Question

10. Two balls are thrown vertically upwards
simultaneously with different speeds. The variation
of their relative separation (AY) with time is best
represented by (Assume no rebouncing after hitting
ground)​

Answer 1

Answer:

(4) is correct option.

Explanation:

Before ball with lesser velocity hits the ground.

1) When two balls are thrown vertically upwards simultaneously with different speeds, then relative acceleration between them is 0.

Hence, Relative velocity is constant .

And, Direction of relative velocity changes from upward to downward in their journey.

=> Sign of relative velocity changes in upward to downward motion.

Slope in $\Delta Y\:\:Vs\:\: t$ (Relative Velocity ) is constant in upward and downward journey.

=> Graph in  $\Delta Y\:\:Vs\:\: t$  is linear in time.

2) After ball with lesser velocity hits the ground,

Relative acceleration is 'g' acting downward.

Relative acceleration is -10 units.

Hence, Relative velocity is linear and therefore, relative separation is quadratic in time .

Final Relative separation is 0.

=> Graph of relative separation is quadratic with  x-intercept when remaining ball hits the ground.

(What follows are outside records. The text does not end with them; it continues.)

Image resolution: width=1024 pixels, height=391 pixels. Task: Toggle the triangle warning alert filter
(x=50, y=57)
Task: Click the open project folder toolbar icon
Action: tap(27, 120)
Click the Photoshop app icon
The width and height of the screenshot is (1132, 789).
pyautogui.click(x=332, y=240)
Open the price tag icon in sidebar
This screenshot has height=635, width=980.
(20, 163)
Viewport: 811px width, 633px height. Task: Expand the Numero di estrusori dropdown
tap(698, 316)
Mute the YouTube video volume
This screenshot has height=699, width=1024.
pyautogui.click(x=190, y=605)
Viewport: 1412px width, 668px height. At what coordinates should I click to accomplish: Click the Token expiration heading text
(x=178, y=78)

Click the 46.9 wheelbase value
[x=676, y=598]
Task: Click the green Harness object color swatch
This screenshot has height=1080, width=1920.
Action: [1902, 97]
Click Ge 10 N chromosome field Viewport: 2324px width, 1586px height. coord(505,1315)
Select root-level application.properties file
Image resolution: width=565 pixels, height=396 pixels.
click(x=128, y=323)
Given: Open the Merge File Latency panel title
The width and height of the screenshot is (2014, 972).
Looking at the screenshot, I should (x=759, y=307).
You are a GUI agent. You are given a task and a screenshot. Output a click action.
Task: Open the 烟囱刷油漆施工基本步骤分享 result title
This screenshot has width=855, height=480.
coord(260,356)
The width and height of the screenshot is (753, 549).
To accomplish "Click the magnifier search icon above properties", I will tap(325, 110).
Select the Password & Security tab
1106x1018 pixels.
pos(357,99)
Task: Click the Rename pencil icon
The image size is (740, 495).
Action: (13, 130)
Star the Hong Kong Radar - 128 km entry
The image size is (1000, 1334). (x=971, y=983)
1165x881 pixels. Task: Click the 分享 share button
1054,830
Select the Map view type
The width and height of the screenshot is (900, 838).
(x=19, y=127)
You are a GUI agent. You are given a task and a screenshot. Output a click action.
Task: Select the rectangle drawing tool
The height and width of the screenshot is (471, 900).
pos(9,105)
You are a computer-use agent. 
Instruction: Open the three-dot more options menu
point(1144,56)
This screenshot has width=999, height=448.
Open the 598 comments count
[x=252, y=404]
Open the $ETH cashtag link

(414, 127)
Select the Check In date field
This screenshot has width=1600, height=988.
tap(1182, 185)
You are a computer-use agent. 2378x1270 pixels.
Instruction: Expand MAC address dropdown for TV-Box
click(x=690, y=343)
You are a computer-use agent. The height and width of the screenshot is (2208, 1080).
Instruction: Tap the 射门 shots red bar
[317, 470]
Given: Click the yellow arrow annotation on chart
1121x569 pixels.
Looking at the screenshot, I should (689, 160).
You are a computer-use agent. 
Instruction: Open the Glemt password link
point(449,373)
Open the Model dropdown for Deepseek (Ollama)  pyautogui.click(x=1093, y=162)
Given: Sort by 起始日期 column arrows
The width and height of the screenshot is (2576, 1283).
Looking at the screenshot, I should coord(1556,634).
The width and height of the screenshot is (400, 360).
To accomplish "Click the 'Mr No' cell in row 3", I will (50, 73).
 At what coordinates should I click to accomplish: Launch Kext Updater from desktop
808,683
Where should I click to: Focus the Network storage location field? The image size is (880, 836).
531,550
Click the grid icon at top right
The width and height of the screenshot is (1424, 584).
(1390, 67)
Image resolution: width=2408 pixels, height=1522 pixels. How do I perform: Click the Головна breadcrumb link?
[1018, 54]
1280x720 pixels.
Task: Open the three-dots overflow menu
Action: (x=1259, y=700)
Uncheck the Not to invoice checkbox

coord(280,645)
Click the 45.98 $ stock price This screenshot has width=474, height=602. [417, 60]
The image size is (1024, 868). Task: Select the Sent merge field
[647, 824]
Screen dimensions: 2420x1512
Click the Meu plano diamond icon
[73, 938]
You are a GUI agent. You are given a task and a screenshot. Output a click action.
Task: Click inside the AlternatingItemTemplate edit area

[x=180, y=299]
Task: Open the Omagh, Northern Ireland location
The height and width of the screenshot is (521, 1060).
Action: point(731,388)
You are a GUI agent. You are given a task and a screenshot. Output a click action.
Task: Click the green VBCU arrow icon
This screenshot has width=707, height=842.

Finally, combining both (1) and (2) , Option (4) is correct .

Answer 2

Answer:

Graph 4

Explanation:

Time 40 m/s  50 m/s ΔY

0         0          0         0

1         35         45         10

2         60         80         20

3         75         105         30

4         80         120         40

5         75         125         50

6         60         120         60

7         35         105         70

8         0         80         80

9         0         45         45

10         0         0          0

The variation of their relative separation is linear  till ball with less velocity reaches the ground

but after that The variation of their relative separation is not linear

so Graph 4 is correct option